課題の詳細 | レコードの中から「near」という語を含む行をすべて集めて書き出してください。

>>>>

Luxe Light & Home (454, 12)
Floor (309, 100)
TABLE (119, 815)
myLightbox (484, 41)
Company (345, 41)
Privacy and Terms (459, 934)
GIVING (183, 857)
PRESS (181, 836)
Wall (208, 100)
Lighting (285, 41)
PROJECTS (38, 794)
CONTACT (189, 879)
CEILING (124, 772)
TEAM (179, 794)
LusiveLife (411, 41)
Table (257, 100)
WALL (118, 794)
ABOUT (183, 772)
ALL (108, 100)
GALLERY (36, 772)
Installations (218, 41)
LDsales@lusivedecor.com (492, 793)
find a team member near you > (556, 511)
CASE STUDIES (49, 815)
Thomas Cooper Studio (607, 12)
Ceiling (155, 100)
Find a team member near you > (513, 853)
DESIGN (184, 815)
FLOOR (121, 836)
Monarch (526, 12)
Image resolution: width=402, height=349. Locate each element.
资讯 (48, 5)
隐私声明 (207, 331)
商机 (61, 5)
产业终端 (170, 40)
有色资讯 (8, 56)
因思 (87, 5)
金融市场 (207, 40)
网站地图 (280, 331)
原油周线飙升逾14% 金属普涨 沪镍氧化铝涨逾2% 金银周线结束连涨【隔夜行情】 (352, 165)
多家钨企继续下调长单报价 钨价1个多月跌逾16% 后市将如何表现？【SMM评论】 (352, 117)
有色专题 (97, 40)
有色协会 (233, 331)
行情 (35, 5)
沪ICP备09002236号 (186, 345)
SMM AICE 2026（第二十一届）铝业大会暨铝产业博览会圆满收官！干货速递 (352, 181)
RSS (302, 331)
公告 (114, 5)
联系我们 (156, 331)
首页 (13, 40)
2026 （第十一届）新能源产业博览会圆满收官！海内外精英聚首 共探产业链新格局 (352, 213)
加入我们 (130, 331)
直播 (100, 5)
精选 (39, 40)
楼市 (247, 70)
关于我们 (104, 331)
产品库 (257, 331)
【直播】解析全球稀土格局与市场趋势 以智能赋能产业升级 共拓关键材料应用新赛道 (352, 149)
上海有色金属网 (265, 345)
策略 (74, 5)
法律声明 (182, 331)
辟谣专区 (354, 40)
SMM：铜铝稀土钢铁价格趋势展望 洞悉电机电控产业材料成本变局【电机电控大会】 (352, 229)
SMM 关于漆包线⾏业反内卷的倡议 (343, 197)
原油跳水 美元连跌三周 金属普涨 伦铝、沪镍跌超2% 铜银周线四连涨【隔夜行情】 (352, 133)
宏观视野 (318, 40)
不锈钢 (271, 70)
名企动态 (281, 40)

<<<<

この課題の解答 |
find a team member near you > (556, 511)
Find a team member near you > (513, 853)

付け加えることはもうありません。